お話しを聞くと、かなりのご苦労があったようです。当初は絶対に入れ歯だと思いましたが、ほとんどの処置法(矯正、インプラント、トライセクション、ブリッジ、根治等)を用いて、手際よく咬合の再構築ができたと考えます。当医院としては赤字でしたが、患者様が良くついてきてくれたことに感謝します。しばらくは咬合調整や歯周検査など定期健診をすることが肝要ですが、それも守って下さっています。治療を進める中で、素直で正直な方だと思いました。当時は本当に通院できなかったのに、つい叱ってしまったと反省しています。患者様の口腔内だけで判断せず、その生活環境も考慮することが大切だと痛感いたします。病気でも仕事や介護が忙しく、通院できないことが私にもありました。やはり「体」が資本です。
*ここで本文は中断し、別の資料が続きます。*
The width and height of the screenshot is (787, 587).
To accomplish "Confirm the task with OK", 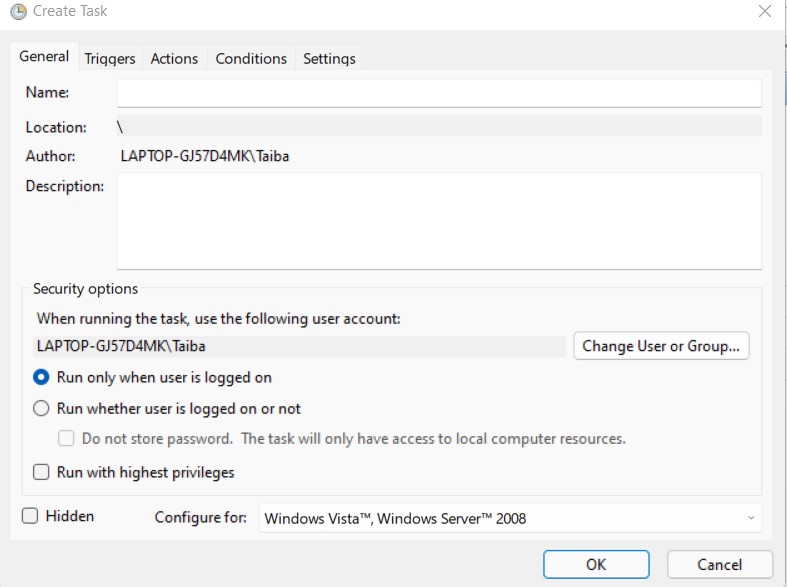I will [596, 564].
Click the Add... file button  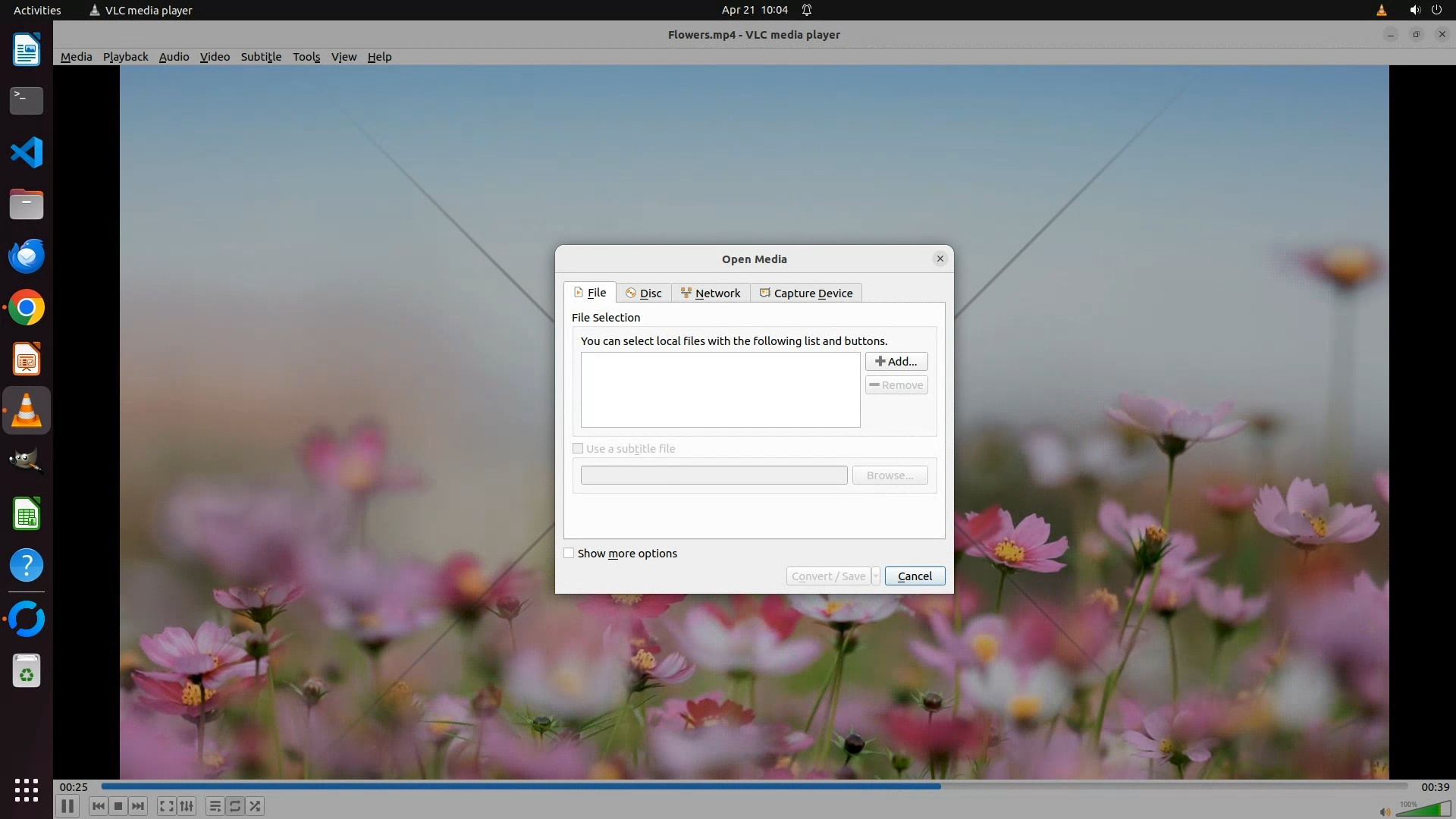click(x=896, y=362)
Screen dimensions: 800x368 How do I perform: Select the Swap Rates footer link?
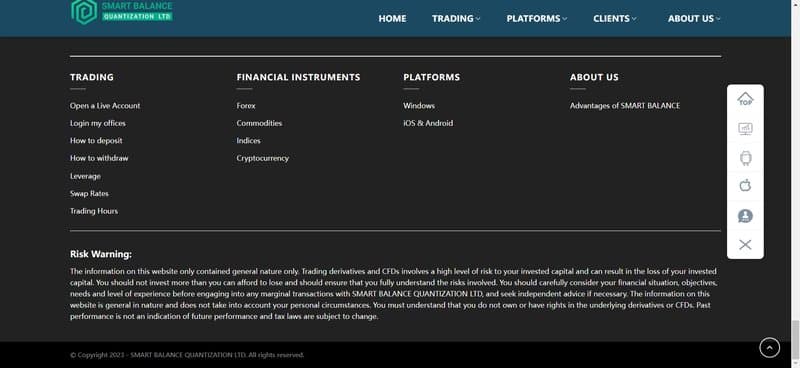89,193
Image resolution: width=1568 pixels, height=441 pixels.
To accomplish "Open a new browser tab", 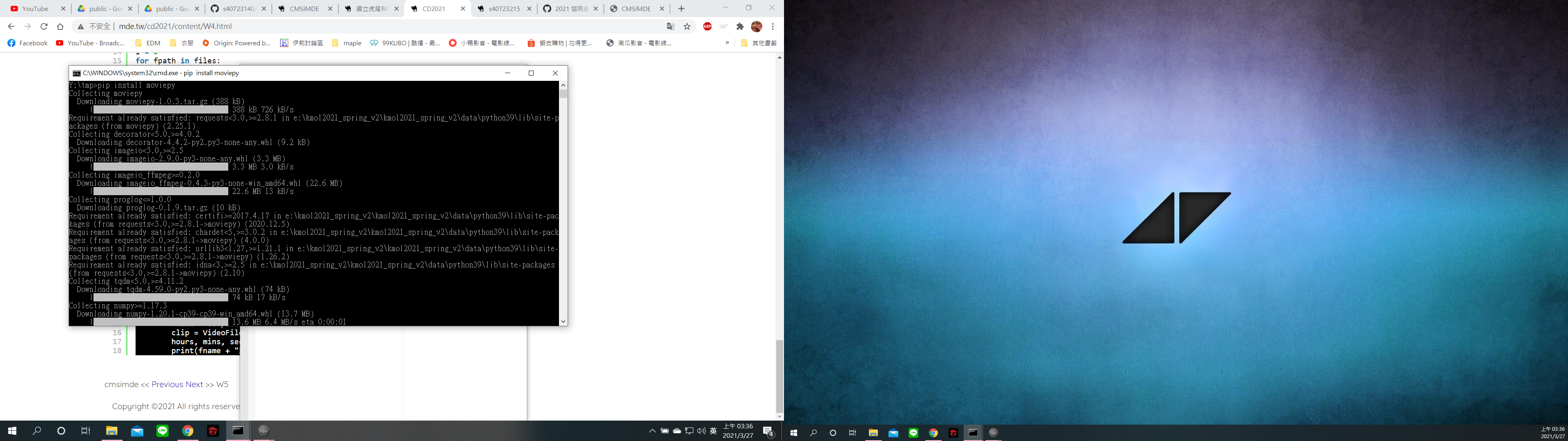I will (681, 9).
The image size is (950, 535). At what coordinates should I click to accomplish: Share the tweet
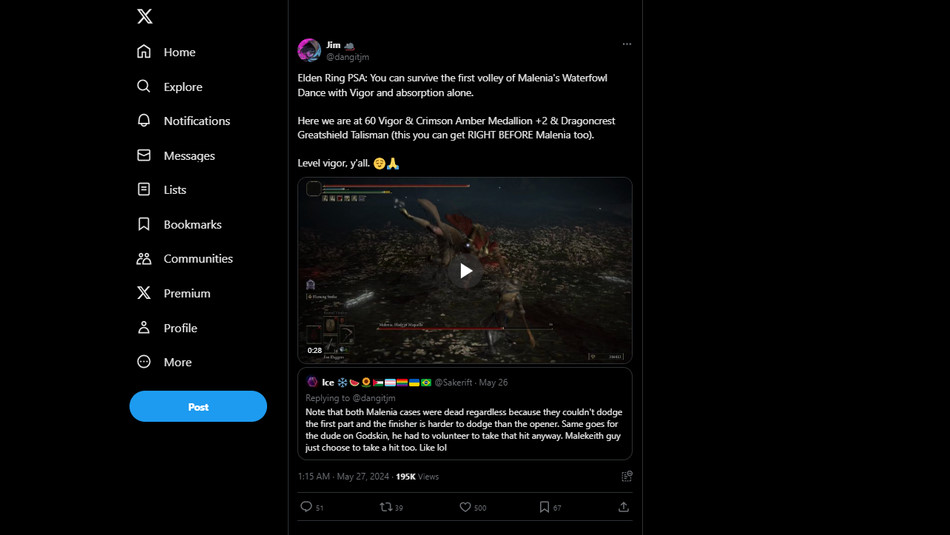[x=623, y=507]
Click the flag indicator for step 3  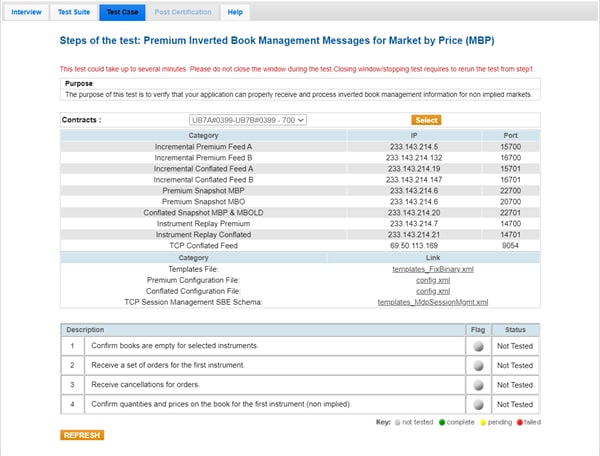click(477, 384)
患者様に申し上げます。「子育てがんばってください!」これからも宜しくお願い申し上げます。
【リスク・副作用】
・インプラント治療には保険が適用されないので自費(保険適用外)での診療となり、治療費が高額になります。
・インプラントの埋入ともない、外科手術が必要となります。
・インプラントの耐用年数は、口腔内の環境(骨・歯肉の状態、噛み合わせ、歯磨きの技術、メンテナンスの受診頻度、喫煙の有無など)により異なります。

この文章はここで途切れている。